If the old natural-supernatural divide is outdated, as I wrote before, there’s no need to renounce spirits. Spirits instead can mean different ways of being alive.
Not supernatural, spirit is part and parcel of nature—the very heart of nature.
For more on relating to nature in personal terms, see the first chapter of my book, Kissed by a Fox: And Other Stories of Friendship in Nature (Counterpoint, 2012). I have learned much about nature and spirit from American Indian philosophers and writers. See, for example, an essay of Vine Deloria Jr. of the Standing Rock Sioux nation, “If You Think About It, You Will See That It Is True,” in Spirit and Reason: The Vine Deloria Jr. Reader (Fulcrum, 1999).
Yay Priscilla. This is great. I love the way you’ve put these ideas together.
Thanks, Linda! Glad you dropped by. The popular ideas about spirit simply reinforce that old dualistic split between matter and spirit, so I hope people find this helpful.
Dear Priscilla,
I came to your blog searching for writings on the spiritual and its relationship with and beneficent gift it can give to the modern world of men. I am greatly encouraged.

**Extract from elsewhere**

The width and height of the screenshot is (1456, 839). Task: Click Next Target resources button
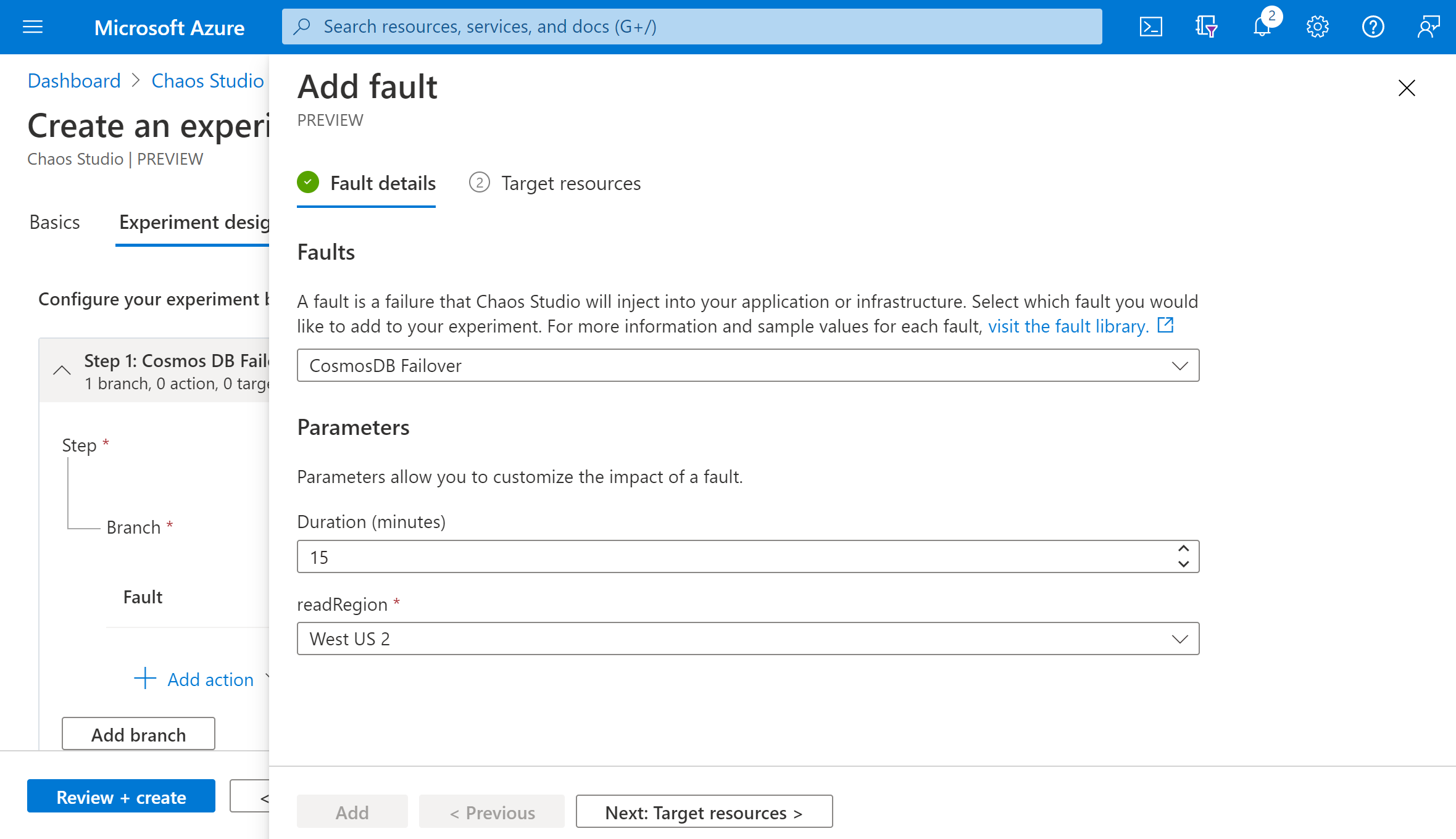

Thank you for presenting a bold and passionate defence of the great intrinsic worth of Nature and the deep spiritual aspect that Nature has upon this Earth.
I am particularly encouraged by your understanding that Spirit and the Material are neither separated nor mutually exclusive.
My own faith (spirituality, if you like) is both complex and extremely simple. Of a Christian upbringing and life, primarily of the Protestant tradition, I was always dissatisfied with the dismissal and denigration of a myriad of aspects of Creation and man’s part of it. From the sidelining and suppression of the feminine principle; to the ignorance of the great worth of traditional, nature-connected societies; to the calling evil or non-existent the spirits which Christians cannot comprehend, such as the elemental spirits and the spirits of the sun, moon and stars: I found that I had great need to absent myself from the Church for a time.
I still follow Jesus Christ as my Lord and elder Brother, and believe in the Holy Trinity, which I now know as the Holy Family of Father, Mother and Son. My understanding of this, my Family, is that They are both external – dwelling as They do in the heavenly realms – and internal, dwelling as They do within all Their Children.
I am now in a process of entering the Orthodox Church, a tradition very much rooted in the thinking of the ancients and far less tainted – my dear Orthodox sister at the Greek Orthodox Church I attended last Lord’s Day delicately put it, “diluted” – by the modern mindset and ways.
I would like to encourage you in your very worthwhile endeavours.
Blessings,
Pippin T.
Thank you for stopping in, Pippin. Much joy to you in your chosen path.